My continuing story currently "under construction" for Facebook; with apologies for the problems I am having formatting this for this blog: hence the weird spacing.
Alexander Chow-Stuart: Wednesday August 20 2008
Houses In Motion #3
Monroe often worked late at night while his wife and children were sleeping.
They followed a pattern:
The children went to bed around the time it got dark.
And Monroe and his wife, Salimah, went to bed, too.
They no longer watched TV, although sometimes they read.
Then Monroe would wake, usually around two am.
He would get up, make Moroccan tea with fresh mint and sugar, and start writing.
Mostly he worked on a novel about a journey through the southwestern United States.
But he also had a screenplay for a Japanese director that was due very soon.
It concerned children who could just disappear.
They vanished, and their families were left distraught.
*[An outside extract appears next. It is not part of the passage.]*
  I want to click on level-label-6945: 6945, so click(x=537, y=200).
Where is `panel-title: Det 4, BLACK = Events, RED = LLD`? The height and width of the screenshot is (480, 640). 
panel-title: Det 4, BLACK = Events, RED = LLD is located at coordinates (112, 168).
But the children all found their way to an island of brightly colored trash inhabited by equally vivid small creatures that were at once very loving and very violent.
Houses In Motion #4
Monroe felt excited and awakened by his novel despite the fact that he doubted anyone read fiction anymore.
Certainly he and Salimah read mostly world news, political musings and personal email on the tiny screens of their cell phones in the evenings; never books.
The Japanese screenplay frightened him.
It seemed to write itself; he was simply a vessel.
But he needed the money it provided:
money that was frequent and fairly generous;
payments that seemed in direct proportion to the discomfort his writing provoked within him.